Kevin Pietersen can often look a caricature of a batsman. Look at his leave. When he leaves a ball, Jesus Christ it stays left. The ball really knows it hasn’t been hit following KP’s huge, flourishing, circular withdrawal of the bat.

Today, Pietersen batted sensibly and in keeping with this exaggerated depiction of the various aspects of batting, it was painfully sensible. It took him 14 balls to manage his standard hairy single to get off the mark. After 43 balls, he had just four runs.

The 49th ball he faced was from Mitchell Johnson and he edged it for four. The 52nd was a bad ball from which he gathered four runs in more deliberate fashion. He hadn’t changed gear – at least not deliberately – but maybe he thought he had, because at this point he became a caricature of Kevin Pietersen the domineering freewheeler.

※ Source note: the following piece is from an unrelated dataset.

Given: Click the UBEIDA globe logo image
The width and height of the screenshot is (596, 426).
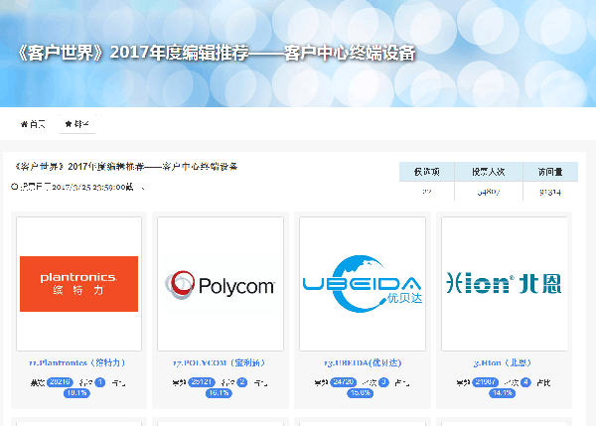Looking at the screenshot, I should [x=363, y=283].
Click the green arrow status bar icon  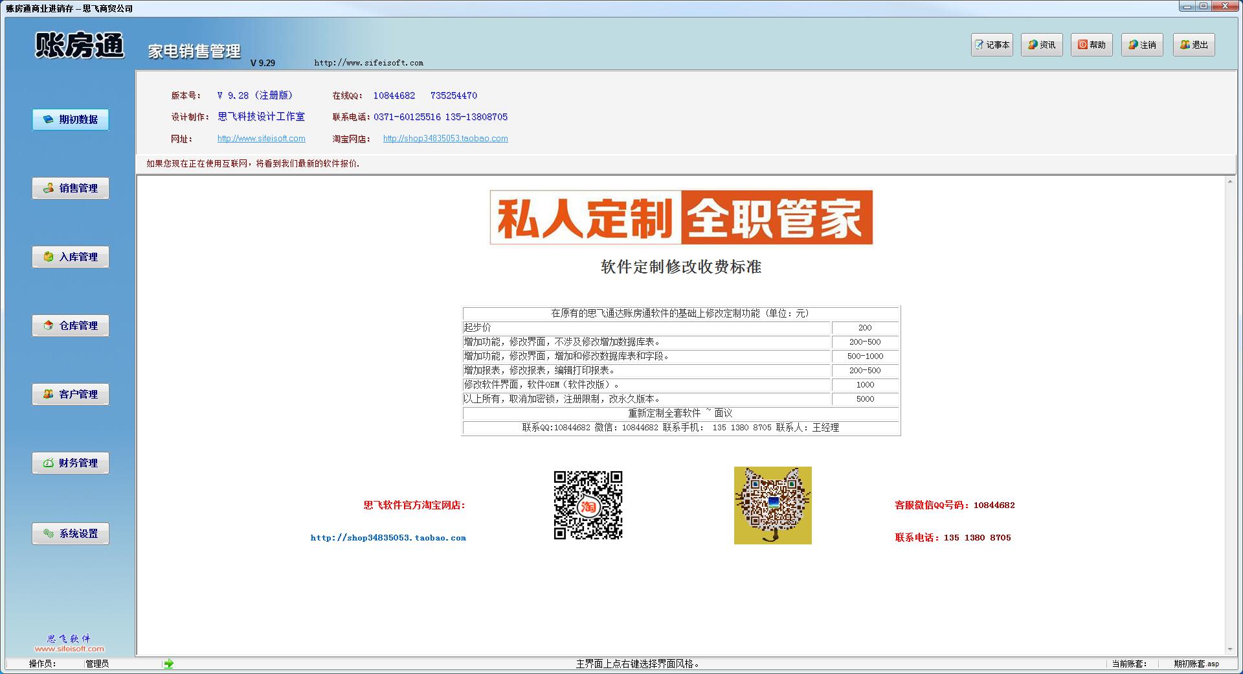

He tried to pull his 53rd ball (still from Johnson) for four and mishit it. It lofted in the air. He was lucky to survive. Unfazed, he drove at his 55th delivery, from Siddle, which was wide and a good length and only threatening if you for some reason chose to try and drive it. It found the edge, but fortunately for Pietersen, the inside edge. To his 59th ball, he spooned a short one and was out.

What an idiot

Apologies for the preceding paragraphs being a bit ball-by-ball, but we’re about to make a wider point. Because Pietersen is a caricature, everything he does looks better or worse than his team-mates. However, the thinking and behaviour we can so easily see in him is often there in the other batsmen too – it’s just not quite as obvious.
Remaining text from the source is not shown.